Bereitgestellter Text:

Von einer Agranulozytose spricht man bei einem Abfall der neutrophilen Granulozyten unter 500/μl. Ein erhöhtes Risiko für schwere Infektionen besteht vor allem, wenn die Neutrophilen im peripheren Blut < 100/μl sinken. Unter Metamizol sind zudem auch Bizytopenie (zusätzlicher Abfall der Thrombozyten), Panzytopenie oder aplastische Anämie mögliche Nebenwirkungen (2).

Metamizol und Novaminsulfon sind Synonyme für ein und denselben Wirkstoff.

Arbeitsanweisung: Gib den Text zur Agranulozytose ab der Stelle mit "Von einer Agranulozytose" bis einschließlich "mögliche Nebenwirkungen (2)." wieder. Tausche dabei "Metamizol" gegen "Novaminsulfon" aus.

[Gesammelte Daten]

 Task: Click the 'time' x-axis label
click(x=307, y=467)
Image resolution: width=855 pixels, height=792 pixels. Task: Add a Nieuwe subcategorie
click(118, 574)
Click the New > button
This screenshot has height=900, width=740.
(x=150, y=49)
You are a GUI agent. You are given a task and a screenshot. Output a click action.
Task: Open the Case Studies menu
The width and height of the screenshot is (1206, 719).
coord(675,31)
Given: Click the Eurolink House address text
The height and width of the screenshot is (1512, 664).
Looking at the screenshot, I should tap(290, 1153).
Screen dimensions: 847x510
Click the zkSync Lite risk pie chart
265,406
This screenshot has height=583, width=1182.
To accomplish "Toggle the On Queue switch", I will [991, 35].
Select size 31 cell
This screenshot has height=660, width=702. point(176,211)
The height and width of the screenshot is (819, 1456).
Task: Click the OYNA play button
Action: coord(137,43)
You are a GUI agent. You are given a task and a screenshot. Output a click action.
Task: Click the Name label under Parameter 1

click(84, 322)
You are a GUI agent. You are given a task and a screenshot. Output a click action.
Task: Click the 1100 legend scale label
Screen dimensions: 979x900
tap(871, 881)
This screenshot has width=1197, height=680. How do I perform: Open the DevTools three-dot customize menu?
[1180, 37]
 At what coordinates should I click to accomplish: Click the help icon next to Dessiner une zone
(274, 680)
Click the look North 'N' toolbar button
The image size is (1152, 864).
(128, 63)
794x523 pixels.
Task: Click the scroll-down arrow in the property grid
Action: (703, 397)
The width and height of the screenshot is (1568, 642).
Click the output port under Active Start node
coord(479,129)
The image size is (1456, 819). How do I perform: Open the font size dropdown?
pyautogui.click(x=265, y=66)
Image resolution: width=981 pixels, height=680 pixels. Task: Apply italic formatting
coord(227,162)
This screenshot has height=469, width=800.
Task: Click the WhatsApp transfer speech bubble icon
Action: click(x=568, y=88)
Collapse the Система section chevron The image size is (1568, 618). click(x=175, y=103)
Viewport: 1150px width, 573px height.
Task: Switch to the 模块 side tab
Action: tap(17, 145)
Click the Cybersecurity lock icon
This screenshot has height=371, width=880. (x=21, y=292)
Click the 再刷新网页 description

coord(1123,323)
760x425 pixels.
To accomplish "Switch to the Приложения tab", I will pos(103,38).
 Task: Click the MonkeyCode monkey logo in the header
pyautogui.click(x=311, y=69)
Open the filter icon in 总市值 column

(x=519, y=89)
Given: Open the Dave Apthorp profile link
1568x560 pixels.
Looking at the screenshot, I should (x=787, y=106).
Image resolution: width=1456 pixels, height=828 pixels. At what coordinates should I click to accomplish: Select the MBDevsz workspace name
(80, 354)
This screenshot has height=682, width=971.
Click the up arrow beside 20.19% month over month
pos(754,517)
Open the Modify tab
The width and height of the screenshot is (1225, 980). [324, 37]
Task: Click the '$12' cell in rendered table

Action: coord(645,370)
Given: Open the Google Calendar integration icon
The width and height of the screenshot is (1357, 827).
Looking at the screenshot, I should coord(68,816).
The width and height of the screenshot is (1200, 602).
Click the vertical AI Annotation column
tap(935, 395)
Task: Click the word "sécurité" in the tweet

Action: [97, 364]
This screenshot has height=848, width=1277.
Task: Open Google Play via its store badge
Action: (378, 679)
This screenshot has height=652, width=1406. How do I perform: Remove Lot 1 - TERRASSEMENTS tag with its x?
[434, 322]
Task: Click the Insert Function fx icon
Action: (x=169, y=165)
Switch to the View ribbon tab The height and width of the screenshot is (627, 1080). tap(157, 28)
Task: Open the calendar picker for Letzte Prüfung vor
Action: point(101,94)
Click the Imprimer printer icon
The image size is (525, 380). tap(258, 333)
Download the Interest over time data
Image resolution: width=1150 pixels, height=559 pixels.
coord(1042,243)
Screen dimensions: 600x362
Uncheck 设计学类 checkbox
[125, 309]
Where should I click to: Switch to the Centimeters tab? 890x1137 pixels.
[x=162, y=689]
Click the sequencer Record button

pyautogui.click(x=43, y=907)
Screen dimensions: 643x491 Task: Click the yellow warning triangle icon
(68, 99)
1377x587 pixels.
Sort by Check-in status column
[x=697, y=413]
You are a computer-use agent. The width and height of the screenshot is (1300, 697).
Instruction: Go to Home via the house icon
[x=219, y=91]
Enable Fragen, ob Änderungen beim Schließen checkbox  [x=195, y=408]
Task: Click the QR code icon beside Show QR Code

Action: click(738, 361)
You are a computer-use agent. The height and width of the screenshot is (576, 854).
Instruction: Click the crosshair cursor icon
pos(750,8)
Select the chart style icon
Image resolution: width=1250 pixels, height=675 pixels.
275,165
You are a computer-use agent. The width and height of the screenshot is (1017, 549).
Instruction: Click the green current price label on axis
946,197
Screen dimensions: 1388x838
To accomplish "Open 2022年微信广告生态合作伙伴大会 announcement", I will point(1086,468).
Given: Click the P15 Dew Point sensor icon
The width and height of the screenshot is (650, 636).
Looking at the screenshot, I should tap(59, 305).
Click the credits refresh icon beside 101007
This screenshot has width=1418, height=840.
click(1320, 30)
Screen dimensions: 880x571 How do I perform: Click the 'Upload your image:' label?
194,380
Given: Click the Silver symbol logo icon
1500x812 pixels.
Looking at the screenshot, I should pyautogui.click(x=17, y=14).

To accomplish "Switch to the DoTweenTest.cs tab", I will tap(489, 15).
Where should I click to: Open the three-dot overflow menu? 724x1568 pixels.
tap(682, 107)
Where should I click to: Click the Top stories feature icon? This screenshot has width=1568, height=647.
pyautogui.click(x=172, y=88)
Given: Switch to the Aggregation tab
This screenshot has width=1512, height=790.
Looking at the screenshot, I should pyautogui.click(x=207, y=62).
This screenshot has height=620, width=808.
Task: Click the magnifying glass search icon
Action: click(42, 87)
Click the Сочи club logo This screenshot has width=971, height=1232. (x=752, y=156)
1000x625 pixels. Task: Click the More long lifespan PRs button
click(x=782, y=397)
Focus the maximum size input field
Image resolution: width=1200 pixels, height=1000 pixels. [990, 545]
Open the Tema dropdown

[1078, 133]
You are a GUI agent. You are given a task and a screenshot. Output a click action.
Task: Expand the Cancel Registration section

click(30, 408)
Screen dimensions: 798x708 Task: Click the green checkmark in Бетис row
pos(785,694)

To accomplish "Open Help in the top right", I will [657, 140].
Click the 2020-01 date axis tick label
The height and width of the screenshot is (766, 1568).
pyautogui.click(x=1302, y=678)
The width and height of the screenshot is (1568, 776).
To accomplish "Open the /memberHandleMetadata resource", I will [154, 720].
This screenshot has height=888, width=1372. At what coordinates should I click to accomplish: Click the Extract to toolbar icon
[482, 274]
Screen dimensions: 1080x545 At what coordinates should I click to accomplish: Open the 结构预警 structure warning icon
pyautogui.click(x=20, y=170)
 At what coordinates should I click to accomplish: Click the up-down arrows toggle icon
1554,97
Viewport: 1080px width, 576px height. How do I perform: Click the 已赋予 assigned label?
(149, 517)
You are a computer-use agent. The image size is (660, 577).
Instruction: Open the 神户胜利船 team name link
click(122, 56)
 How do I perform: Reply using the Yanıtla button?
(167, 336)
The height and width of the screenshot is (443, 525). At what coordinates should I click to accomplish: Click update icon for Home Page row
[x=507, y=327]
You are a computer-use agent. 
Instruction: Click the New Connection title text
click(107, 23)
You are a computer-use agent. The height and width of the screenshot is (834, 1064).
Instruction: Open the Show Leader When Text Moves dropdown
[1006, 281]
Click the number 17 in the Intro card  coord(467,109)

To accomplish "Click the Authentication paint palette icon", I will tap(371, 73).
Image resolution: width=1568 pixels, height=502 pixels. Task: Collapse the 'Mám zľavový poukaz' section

Deine Lösung:
Von einer Agranulozytose spricht man bei einem Abfall der neutrophilen Granulozyten unter 500/μl. Ein erhöhtes Risiko für schwere Infektionen besteht vor allem, wenn die Neutrophilen im peripheren Blut < 100/μl sinken. Unter Novaminsulfon sind zudem auch Bizytopenie (zusätzlicher Abfall der Thrombozyten), Panzytopenie oder aplastische Anämie mögliche Nebenwirkungen (2).